Retype the entries exactly, but skip the pictures.

┌──

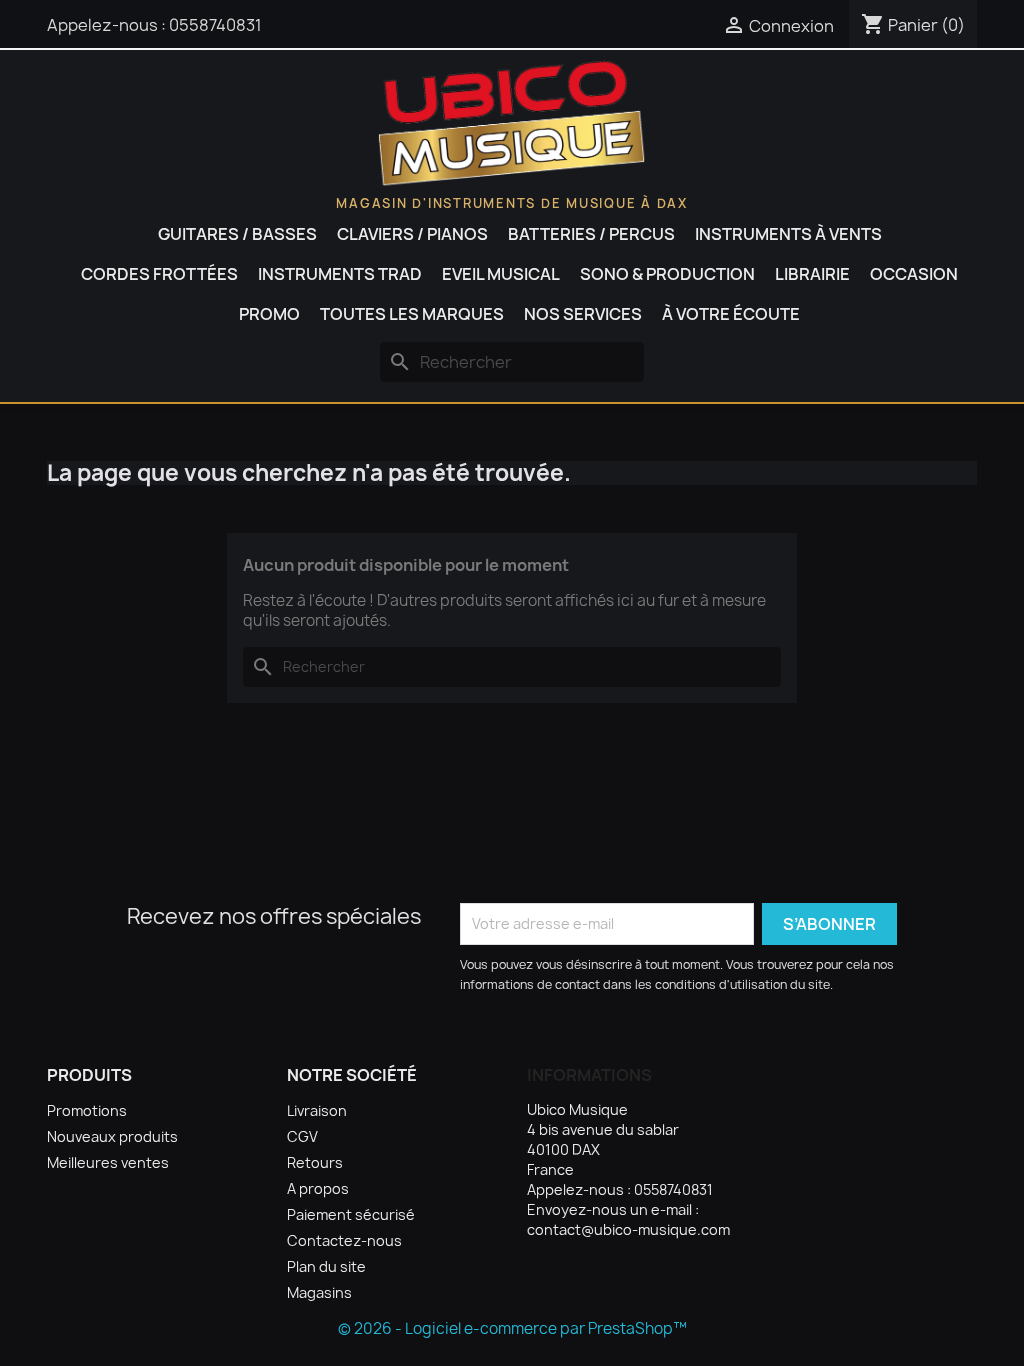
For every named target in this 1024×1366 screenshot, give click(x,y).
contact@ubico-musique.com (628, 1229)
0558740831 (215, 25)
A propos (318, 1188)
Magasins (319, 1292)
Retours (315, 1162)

└──

*ANSWER SECTION*
For every named target in this 1024×1366 screenshot, give click(x,y).
contact@ubico-musique.com (628, 1229)
0558740831 (215, 25)
A propos (318, 1188)
Magasins (319, 1292)
Retours (315, 1162)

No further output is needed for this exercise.